[DATASET RECORDS — start]

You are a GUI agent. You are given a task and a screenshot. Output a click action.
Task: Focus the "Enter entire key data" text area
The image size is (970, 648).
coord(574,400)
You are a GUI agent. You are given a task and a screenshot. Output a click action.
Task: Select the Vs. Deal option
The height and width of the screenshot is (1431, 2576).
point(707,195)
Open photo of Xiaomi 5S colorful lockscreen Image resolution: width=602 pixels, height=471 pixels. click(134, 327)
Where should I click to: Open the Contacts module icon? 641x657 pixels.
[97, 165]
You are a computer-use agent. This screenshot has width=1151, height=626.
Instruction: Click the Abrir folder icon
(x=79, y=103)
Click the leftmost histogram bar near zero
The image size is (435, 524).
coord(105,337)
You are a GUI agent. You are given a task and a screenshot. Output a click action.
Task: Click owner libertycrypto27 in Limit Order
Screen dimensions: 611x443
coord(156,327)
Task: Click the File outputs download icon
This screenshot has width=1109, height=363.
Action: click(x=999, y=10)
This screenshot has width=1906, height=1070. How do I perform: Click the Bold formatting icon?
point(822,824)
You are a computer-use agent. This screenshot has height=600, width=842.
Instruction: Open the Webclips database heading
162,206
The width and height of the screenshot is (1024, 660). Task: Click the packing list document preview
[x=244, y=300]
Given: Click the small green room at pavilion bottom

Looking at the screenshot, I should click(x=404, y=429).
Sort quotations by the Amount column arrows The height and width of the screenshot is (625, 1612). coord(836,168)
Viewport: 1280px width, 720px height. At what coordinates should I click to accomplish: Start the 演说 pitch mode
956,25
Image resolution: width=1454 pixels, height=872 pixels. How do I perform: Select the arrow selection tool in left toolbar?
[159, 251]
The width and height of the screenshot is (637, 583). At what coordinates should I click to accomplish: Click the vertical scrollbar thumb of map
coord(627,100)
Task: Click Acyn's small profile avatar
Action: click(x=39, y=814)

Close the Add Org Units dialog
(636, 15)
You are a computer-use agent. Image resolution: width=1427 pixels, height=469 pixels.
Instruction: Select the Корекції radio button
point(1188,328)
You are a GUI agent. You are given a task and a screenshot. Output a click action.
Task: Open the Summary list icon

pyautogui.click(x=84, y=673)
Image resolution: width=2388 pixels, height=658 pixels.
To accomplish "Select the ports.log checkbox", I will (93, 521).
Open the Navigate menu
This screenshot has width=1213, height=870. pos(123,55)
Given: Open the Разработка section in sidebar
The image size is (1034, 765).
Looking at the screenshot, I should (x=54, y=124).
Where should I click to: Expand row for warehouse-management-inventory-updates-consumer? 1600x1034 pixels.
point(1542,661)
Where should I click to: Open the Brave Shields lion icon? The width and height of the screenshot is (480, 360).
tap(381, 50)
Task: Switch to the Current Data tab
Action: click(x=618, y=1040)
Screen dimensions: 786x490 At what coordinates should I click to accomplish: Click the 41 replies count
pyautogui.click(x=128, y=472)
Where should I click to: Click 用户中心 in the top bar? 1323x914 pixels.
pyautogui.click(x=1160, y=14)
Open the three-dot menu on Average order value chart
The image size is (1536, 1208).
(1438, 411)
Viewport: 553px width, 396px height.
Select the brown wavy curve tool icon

[DATASET RECORDS — finish]

■ TO DO
List all lines in the material containing the string "computer".

■ WRITTEN ANSWER
You are a computer-use agent. This screenshot has width=1151, height=626.
You are a computer-use agent. This screenshot has height=600, width=842.
You are a computer-use agent. Image resolution: width=1427 pixels, height=469 pixels.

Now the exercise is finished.